La France restera engagée pour la sécurité de tous au Moyen-Orient.
— Emmanuel Macron (@EmmanuelMacron) December 8, 2024
Un avis que ne partage pas son successeur, qui prendra ses fonctions dans le bureau ovale à partir du 21 janvier 2024, Donald Trump ayant réaffirmé sa position isolationniste tout en critiquant les actions de Barack Obama : « La Syrie est un bordel, ne nous en mêlons pas (…) C’est là que l’ancien président Obama a refusé d’honorer son engagement de protéger la LIGNE ROUGE DANS LE SABLE, et c’est l’enfer qui a éclaté, avec l’intervention de la Russie. » « Ce n’est pas notre combat », conclut-il. Pékin, pour sa part, tient une position bien plus prudente, le porte-parole du ministère des Affaires étrangères chinois ayant déclaré : « Nous souhaitons que toutes les parties concernées agissent dans l’intérêt fondamental du peuple syrien, afin de trouver rapidement une solution politique permettant de rétablir la stabilité en Syrie. » Nonobstant, si les positions des membres de la communauté internationale au sujet de Bachar Al-Assad divergent, l’ensemble s’accordent sur la nécessité d’une réunion d’urgence de Conseil de Sécurité de l’ONU. « Toutes les mesures doivent être prises pour assurer la protection de toutes les minorités et éviter les représailles et les actes de vengeance », a tenu à réaffirmer le Haut-Commissaire des Nations unies aux droits de l’homme, Volker Türk, lors d’une conférence de presse, ce lundi 9 décembre 2024.
Un avenir plus qu’incertain pour la Syrie
La chute d’Assad et du régime Baas avec lui, ouvre une nouvelle période de grandes incertitudes pour la Syrie.
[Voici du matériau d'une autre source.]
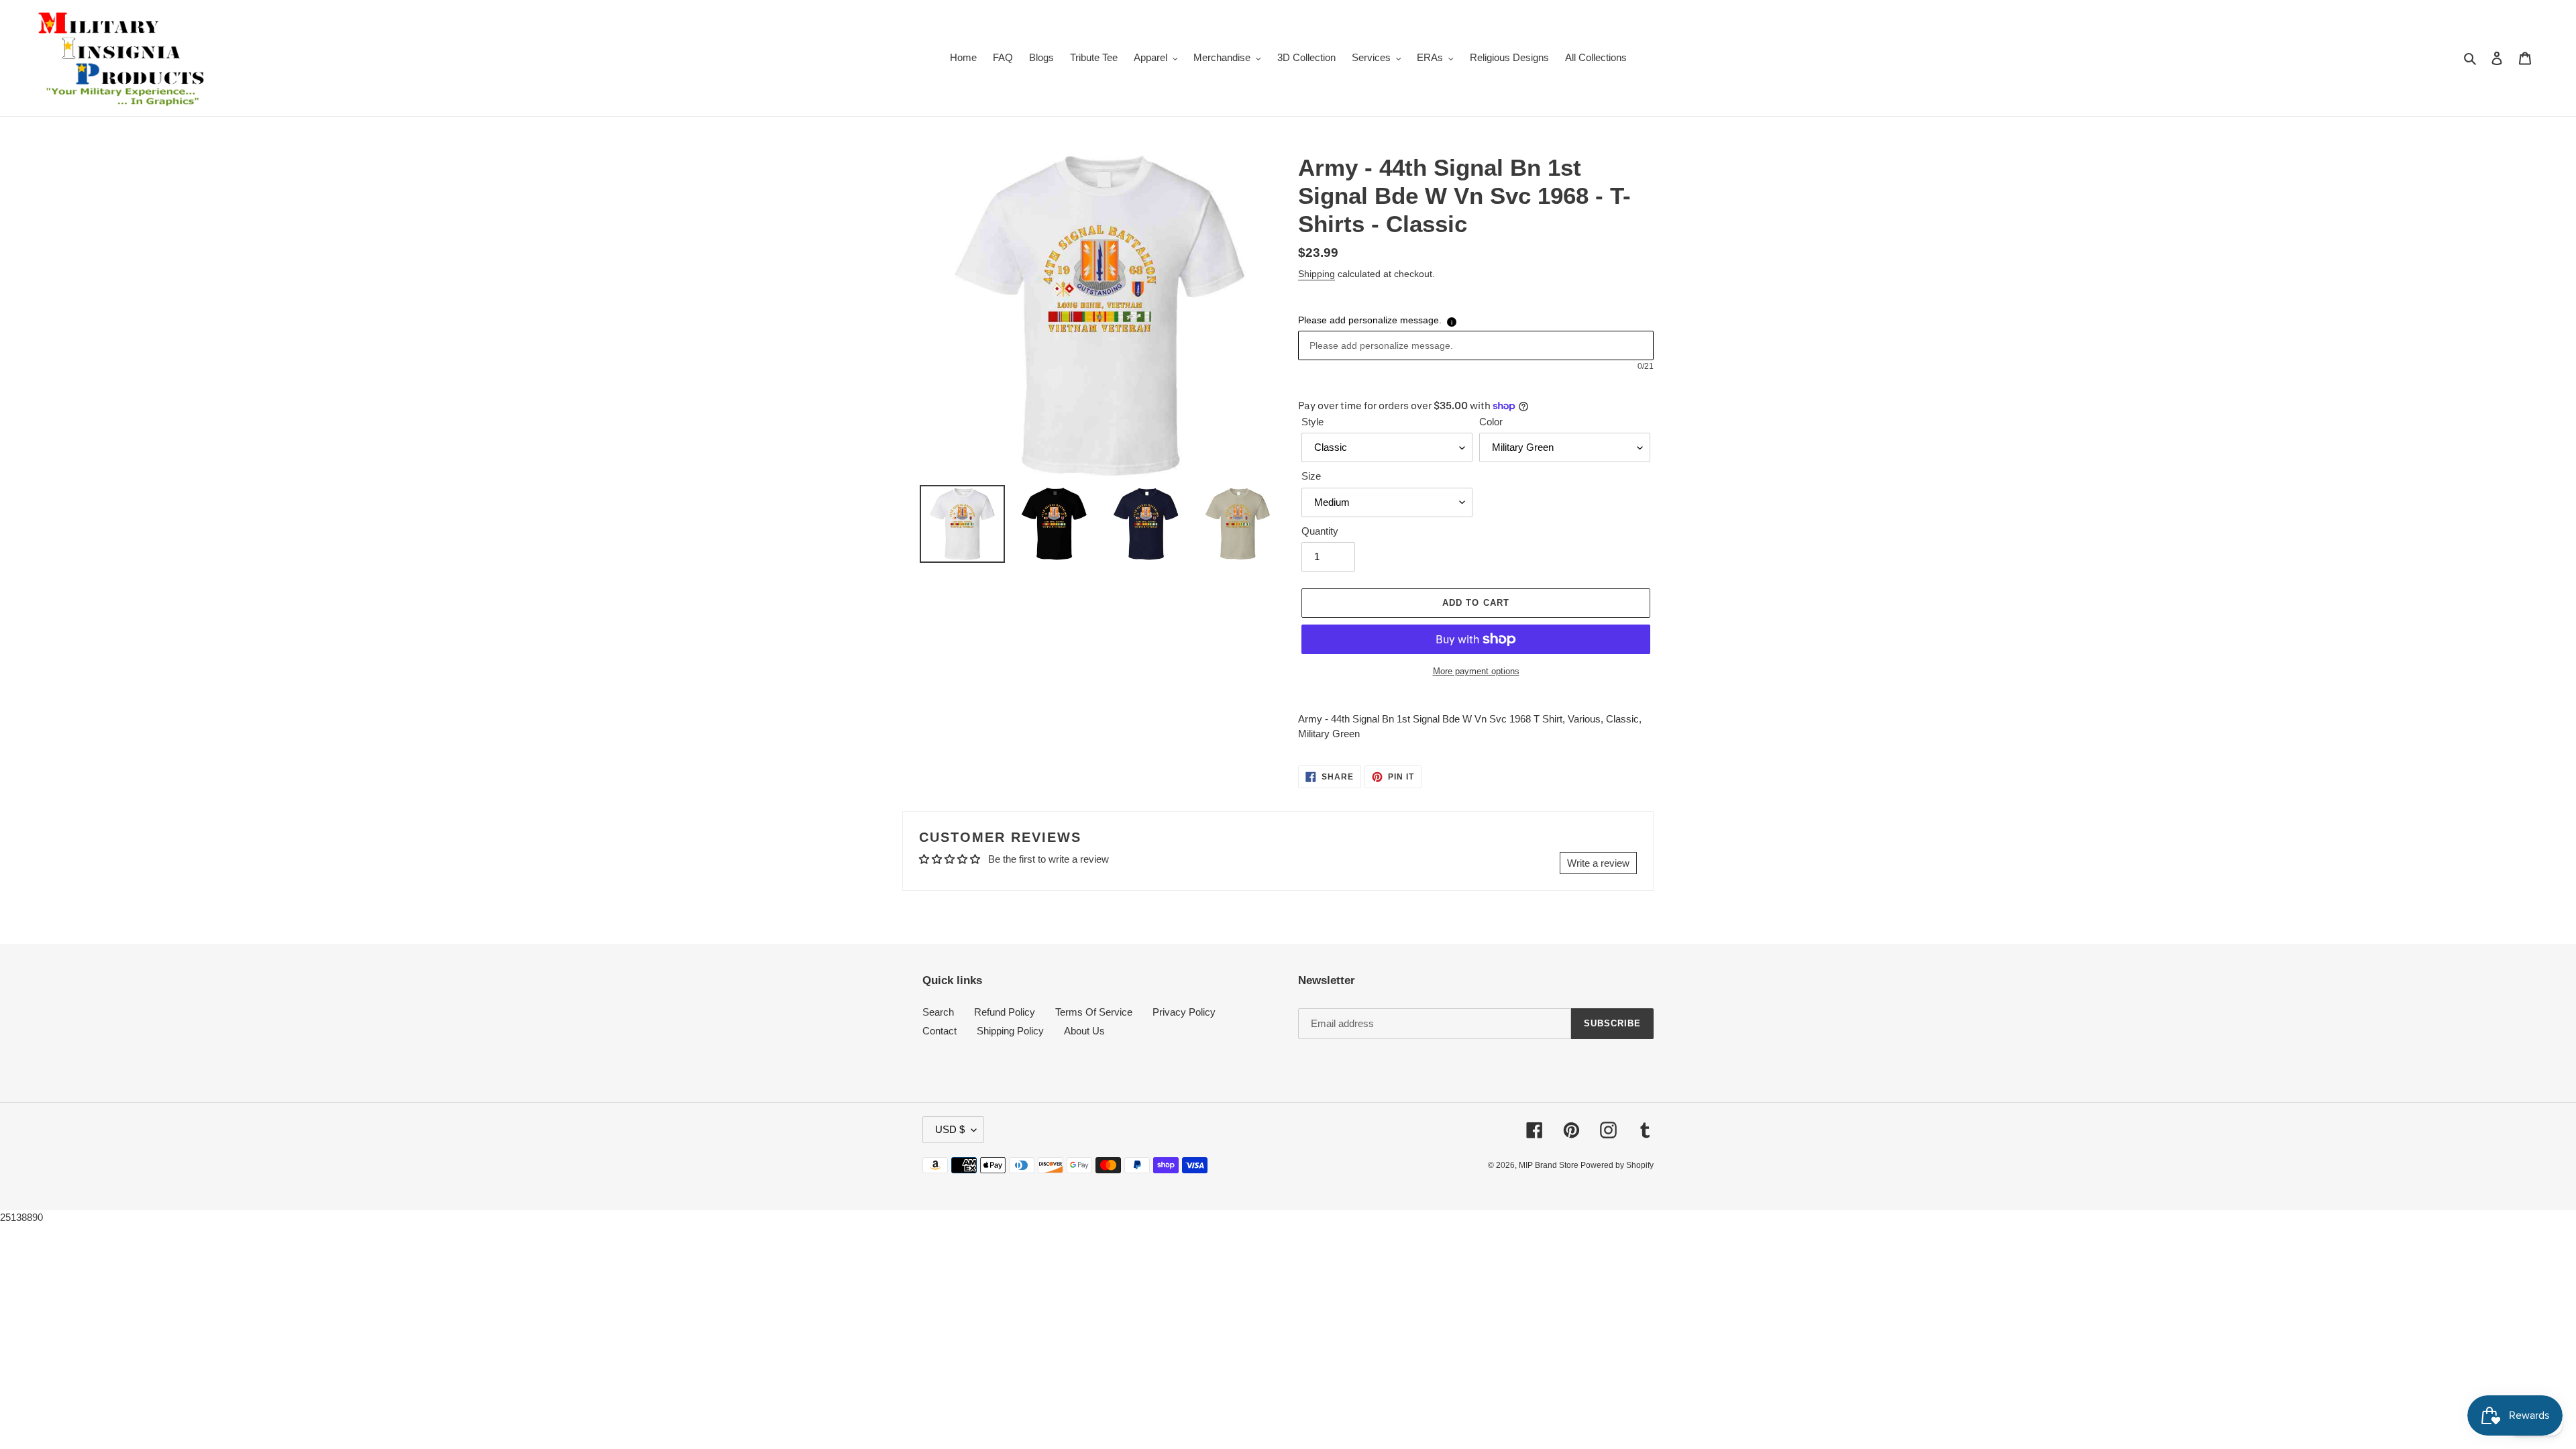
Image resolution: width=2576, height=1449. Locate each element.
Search (938, 1012)
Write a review (1598, 863)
Après une période de stabilité relative depuis 2014, le pays reste marqué par la guerre. Selon l’ONU, plus de 180 000 personnes ont déjà été déplacées suite aux dernières offensives dans le nord de la Syrie.
La Syrie est un patchwork de minorités ethniques et religieuses. Une diversité qui était permise par le régime de Damas, soit les alaouites, ce qui laisse craindre le pire pour cette communauté, mais aussi pour les chrétiens, qui pourraient être pris pour cibles par le HTS. Abou Mohammed al-Joulani tenterait néanmoins de « lisser son image » selon les observateurs, une image ternie par de nombreuses accusations de crimes de guerre et par les liens entre le HTS et certaines attaques terroristes, notamment en France, l’organisation HTS étant en effet toujours classée comme terroriste.